Monsieur le Garde des sceaux, cher Pascal,
Monsieur le Vice-président,
Mesdames, Messieurs les Présidents,
Mesdames, Messieurs,
Je me réjouis de me trouver parmi vous. Comme vous l'avez rappelé, Monsieur le Vice-président, la présidence de votre assemblée générale par le Premier ministre est une tradition ancienne. Si j'ai tenu à la perpétuer aujourd'hui, c'est avant tout pour marquer le lien essentiel entre le Gouvernement et le Conseil d'Etat. Un lien de proximité, mais aussi de distance. Un lien de loyauté, dans le souci permanent du bien public.
Cette relation unique, entretenue et cultivée depuis trois siècles, permet à votre institution d'exercer sa double tâche avec exigence et rigueur. Elle lui permet de conseiller le Gouvernement avec la science et la fiabilité du juge, et de juger l'administration avec le réalisme et l'efficacité que donne la connaissance du gouvernement de la République.
1. Je voudrais d'abord remercier le conseil du Gouvernement pour la qualité et l'efficacité de son travail.

-=-=-

À FAIRE =>
Relevez toutes les formules d'adresse placées en tête de l'extrait, avant le premier paragraphe. Les données qui viennent ensuite sont indépendantes de l'extrait.

DONNÉES =>
-=-=-

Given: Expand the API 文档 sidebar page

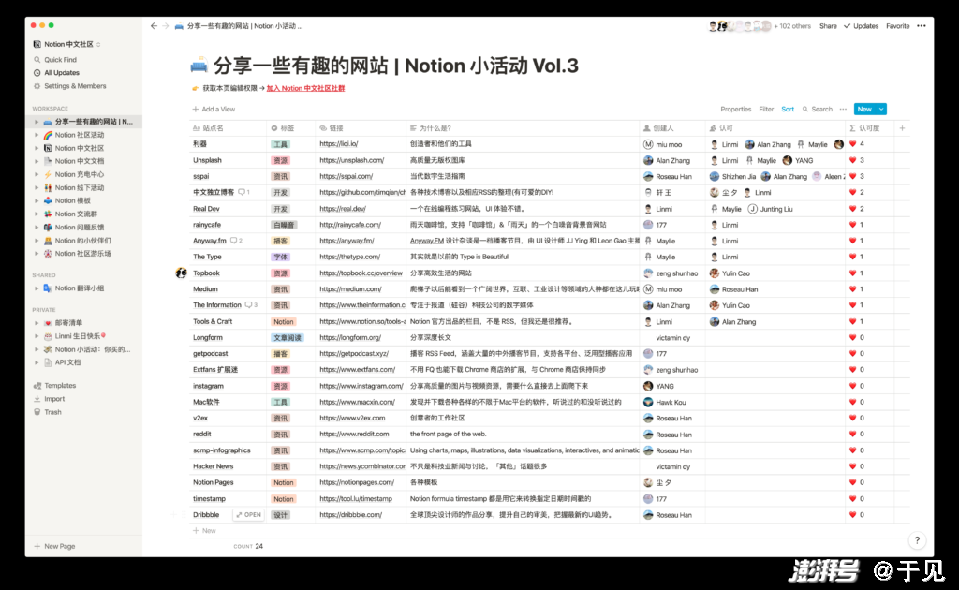Looking at the screenshot, I should (37, 362).
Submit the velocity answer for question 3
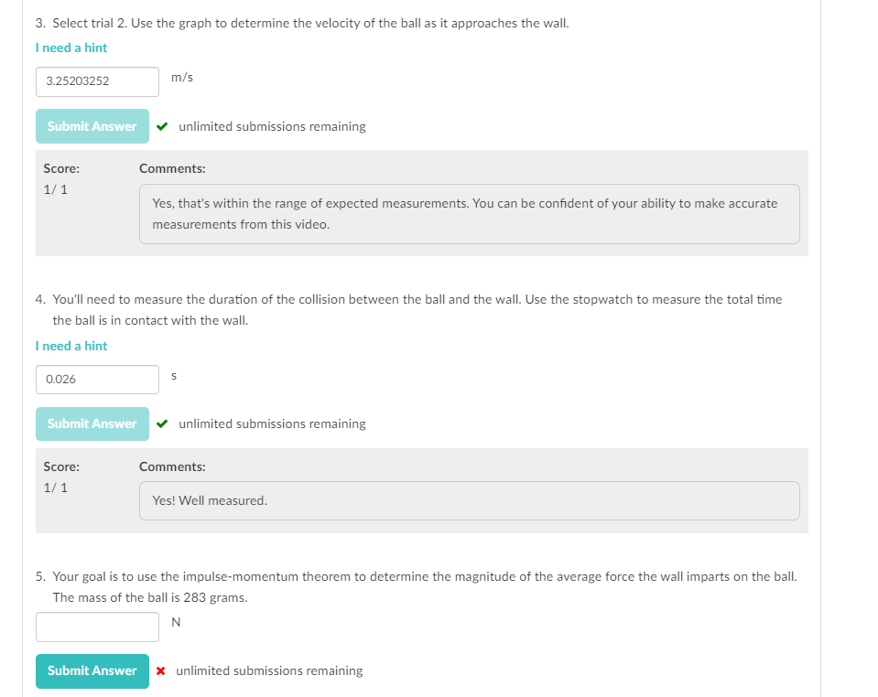878x697 pixels. click(92, 126)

-=-=-

LA RÉPONSE =>
- Monsieur le Garde des sceaux, cher Pascal
- Monsieur le Vice-président
- Mesdames, Messieurs les Présidents
- Mesdames, Messieurs